SUMMARY OF CASH FLOWS

     Cash provided by operating activities during the thirteen weeks ended July 27, 2003 was $2.5 million, compared with $0.7 million for the thirteen weeks ended July 28, 2002. The primary sources of cash for the Fiscal Year 2004 First Quarter were the net income generated from operations excluding non cash expenses including depreciation and amortization, the advance sale of food and beverage credits and collection of income tax refunds. The primary source of cash for the Fiscal Year 2003 First Quarter was net cash generated from operations excluding reorganization expenses and non cash expenses, net of paydowns on accrued expenses.
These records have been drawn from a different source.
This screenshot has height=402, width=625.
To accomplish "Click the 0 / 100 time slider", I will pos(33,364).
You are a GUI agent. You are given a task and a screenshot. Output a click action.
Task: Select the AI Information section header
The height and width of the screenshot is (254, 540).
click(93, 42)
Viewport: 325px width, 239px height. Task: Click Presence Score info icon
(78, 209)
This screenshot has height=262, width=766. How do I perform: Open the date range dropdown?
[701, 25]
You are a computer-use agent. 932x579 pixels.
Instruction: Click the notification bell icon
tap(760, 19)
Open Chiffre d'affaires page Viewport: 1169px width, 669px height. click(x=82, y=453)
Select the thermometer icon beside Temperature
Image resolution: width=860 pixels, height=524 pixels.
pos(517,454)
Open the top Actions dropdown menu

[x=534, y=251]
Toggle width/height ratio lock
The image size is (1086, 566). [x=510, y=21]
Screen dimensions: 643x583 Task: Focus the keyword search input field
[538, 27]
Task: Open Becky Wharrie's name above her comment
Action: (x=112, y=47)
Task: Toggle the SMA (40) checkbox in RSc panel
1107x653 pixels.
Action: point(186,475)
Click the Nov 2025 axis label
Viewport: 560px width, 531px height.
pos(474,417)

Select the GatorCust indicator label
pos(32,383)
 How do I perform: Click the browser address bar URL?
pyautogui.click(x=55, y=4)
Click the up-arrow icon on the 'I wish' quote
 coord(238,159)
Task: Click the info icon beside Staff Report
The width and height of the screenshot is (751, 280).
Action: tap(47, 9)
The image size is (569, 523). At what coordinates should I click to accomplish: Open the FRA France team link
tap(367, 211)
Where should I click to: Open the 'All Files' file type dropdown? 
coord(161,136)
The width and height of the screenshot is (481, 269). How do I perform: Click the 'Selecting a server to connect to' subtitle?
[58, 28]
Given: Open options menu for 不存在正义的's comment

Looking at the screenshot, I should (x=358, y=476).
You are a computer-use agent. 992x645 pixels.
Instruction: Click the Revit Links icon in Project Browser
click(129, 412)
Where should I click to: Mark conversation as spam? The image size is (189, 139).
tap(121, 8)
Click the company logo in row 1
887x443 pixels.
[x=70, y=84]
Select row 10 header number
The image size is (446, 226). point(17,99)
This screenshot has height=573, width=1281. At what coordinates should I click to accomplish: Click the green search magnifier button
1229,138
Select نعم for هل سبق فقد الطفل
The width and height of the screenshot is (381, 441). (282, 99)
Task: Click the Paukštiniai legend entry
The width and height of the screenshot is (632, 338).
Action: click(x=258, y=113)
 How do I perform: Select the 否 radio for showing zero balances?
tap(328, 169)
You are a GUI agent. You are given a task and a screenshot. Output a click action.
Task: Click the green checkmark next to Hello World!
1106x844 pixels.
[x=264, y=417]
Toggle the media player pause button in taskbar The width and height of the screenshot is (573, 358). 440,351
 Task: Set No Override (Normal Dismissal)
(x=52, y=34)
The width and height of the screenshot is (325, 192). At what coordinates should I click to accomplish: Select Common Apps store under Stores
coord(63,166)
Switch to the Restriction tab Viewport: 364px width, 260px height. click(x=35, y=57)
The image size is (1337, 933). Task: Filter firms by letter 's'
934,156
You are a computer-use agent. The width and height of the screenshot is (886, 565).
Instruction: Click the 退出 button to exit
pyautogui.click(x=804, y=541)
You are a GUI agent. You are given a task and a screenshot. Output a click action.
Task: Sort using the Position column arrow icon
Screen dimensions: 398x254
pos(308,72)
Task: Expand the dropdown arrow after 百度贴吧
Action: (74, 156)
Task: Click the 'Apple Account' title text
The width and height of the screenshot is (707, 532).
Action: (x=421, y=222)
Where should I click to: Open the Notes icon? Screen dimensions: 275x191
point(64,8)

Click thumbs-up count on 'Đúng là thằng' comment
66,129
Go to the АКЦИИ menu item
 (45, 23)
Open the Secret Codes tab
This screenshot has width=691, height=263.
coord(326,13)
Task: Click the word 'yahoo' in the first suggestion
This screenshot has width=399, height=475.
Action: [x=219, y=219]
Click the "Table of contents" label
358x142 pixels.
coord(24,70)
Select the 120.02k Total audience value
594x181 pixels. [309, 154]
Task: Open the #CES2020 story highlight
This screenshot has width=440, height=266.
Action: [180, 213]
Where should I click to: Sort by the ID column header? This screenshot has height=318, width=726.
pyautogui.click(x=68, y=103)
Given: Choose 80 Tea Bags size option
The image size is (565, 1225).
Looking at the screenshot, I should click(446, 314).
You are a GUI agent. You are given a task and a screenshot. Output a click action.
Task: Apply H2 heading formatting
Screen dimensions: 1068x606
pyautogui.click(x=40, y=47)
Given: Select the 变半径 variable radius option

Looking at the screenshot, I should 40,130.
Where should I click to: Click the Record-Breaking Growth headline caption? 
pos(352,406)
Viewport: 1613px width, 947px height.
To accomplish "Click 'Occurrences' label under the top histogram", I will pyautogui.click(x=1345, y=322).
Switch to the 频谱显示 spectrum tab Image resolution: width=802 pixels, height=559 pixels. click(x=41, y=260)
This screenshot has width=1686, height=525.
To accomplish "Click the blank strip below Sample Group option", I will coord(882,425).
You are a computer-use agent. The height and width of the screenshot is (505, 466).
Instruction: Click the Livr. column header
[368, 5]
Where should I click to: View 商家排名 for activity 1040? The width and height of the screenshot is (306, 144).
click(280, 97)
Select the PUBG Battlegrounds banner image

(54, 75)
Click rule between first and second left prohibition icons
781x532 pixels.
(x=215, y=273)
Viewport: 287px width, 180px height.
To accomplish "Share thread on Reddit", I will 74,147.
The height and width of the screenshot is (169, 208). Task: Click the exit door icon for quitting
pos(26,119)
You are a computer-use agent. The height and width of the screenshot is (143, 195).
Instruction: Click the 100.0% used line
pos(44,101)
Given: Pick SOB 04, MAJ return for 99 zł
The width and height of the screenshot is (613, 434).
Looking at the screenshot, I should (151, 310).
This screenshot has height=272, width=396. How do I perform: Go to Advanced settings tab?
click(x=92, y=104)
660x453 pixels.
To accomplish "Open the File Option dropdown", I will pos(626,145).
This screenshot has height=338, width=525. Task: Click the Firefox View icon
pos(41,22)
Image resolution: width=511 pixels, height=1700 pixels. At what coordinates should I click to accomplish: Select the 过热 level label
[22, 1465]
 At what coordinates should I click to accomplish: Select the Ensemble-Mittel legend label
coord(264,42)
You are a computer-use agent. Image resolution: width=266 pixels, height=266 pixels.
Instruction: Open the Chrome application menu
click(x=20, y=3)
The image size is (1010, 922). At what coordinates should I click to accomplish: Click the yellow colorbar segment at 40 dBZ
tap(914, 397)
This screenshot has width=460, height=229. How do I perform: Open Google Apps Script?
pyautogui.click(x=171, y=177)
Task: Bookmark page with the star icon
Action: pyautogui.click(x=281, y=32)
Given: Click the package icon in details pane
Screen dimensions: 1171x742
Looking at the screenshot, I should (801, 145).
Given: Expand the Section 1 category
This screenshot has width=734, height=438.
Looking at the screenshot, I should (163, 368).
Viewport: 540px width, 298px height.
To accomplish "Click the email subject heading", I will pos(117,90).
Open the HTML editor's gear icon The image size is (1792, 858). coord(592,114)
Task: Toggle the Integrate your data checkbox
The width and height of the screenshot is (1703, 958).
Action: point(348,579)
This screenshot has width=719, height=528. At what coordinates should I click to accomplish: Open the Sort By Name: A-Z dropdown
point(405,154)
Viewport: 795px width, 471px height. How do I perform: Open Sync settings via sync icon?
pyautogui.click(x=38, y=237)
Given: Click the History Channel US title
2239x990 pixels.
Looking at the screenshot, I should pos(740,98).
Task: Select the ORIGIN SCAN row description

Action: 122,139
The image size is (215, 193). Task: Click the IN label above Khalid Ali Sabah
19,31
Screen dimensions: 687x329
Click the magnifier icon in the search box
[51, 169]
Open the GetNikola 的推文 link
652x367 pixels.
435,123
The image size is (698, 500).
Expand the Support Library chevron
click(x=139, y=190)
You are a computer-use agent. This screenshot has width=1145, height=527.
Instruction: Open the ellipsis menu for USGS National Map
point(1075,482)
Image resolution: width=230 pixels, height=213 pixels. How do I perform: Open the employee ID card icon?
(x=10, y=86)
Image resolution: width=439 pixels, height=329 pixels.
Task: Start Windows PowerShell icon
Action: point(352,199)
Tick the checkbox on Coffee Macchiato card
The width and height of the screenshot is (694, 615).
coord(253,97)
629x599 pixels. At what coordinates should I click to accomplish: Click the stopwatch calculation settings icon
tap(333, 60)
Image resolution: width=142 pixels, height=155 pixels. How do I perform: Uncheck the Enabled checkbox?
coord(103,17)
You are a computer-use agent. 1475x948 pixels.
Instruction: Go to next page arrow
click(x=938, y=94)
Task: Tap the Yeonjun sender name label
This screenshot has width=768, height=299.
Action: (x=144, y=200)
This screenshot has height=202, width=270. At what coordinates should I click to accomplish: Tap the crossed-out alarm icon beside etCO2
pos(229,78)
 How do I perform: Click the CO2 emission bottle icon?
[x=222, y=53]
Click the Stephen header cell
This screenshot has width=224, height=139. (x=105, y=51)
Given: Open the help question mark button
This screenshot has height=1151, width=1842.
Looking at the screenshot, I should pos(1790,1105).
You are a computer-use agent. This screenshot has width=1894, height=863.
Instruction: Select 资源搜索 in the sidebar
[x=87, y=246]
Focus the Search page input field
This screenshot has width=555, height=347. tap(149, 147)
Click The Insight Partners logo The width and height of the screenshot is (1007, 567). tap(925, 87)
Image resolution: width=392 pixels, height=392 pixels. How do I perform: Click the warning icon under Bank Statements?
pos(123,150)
     Cash used in investing activities during the thirteen weeks ended July 27, 2003 was $0.8 million, compared to $0.3 million used during the thirteen weeks ended July 28, 2002. Cash used in investing activities in both fiscal periods consisted of purchases of property, plant and equipment including $0.4 million relating to the new restaurants opened during April and June 2003.

     Cash used in financing activities during the thirteen weeks ended July 27, 2003 was $1.4 million, compared to $0.6 million used during the thirteen weeks ended July 28, 2002. Cash used in financing activities in both fiscal periods consisted of repayments of long term debt and capital lease obligations.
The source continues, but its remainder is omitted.